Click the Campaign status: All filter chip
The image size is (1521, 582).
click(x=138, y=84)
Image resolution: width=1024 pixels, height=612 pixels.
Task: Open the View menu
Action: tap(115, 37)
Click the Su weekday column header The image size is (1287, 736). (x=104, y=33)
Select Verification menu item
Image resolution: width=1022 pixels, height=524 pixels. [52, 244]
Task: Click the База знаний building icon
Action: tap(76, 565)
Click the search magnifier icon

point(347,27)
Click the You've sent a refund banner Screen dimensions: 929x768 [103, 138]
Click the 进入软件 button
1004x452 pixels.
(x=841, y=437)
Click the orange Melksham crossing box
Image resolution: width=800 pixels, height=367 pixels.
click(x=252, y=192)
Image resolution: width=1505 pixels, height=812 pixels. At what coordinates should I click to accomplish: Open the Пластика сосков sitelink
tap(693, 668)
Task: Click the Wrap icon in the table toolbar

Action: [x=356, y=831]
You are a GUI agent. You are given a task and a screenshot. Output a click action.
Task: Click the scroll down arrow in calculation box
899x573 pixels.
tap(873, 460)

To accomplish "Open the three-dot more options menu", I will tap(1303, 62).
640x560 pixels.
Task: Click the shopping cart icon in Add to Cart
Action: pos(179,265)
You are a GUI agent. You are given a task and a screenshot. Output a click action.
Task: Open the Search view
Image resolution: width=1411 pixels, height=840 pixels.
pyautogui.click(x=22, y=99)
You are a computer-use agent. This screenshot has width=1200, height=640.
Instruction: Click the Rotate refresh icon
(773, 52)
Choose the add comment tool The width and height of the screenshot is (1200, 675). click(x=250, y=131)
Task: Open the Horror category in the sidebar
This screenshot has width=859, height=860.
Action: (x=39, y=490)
---
• [Task brief]:
Every entry should be printed again exactly as it stands.

• [Written answer]:
Click the Campaign status: All filter chip
The image size is (1521, 582).
click(x=138, y=84)
Image resolution: width=1024 pixels, height=612 pixels.
Task: Open the View menu
Action: tap(115, 37)
Click the Su weekday column header The image size is (1287, 736). (x=104, y=33)
Select Verification menu item
Image resolution: width=1022 pixels, height=524 pixels. [52, 244]
Task: Click the База знаний building icon
Action: tap(76, 565)
Click the search magnifier icon

point(347,27)
Click the You've sent a refund banner Screen dimensions: 929x768 [103, 138]
Click the 进入软件 button
1004x452 pixels.
(x=841, y=437)
Click the orange Melksham crossing box
Image resolution: width=800 pixels, height=367 pixels.
click(x=252, y=192)
Image resolution: width=1505 pixels, height=812 pixels. At what coordinates should I click to accomplish: Open the Пластика сосков sitelink
tap(693, 668)
Task: Click the Wrap icon in the table toolbar

Action: [x=356, y=831]
You are a GUI agent. You are given a task and a screenshot. Output a click action.
Task: Click the scroll down arrow in calculation box
899x573 pixels.
tap(873, 460)

To accomplish "Open the three-dot more options menu", I will tap(1303, 62).
640x560 pixels.
Task: Click the shopping cart icon in Add to Cart
Action: pos(179,265)
You are a GUI agent. You are given a task and a screenshot. Output a click action.
Task: Open the Search view
Image resolution: width=1411 pixels, height=840 pixels.
pyautogui.click(x=22, y=99)
You are a computer-use agent. This screenshot has width=1200, height=640.
Instruction: Click the Rotate refresh icon
(773, 52)
Choose the add comment tool The width and height of the screenshot is (1200, 675). click(x=250, y=131)
Task: Open the Horror category in the sidebar
This screenshot has width=859, height=860.
Action: (x=39, y=490)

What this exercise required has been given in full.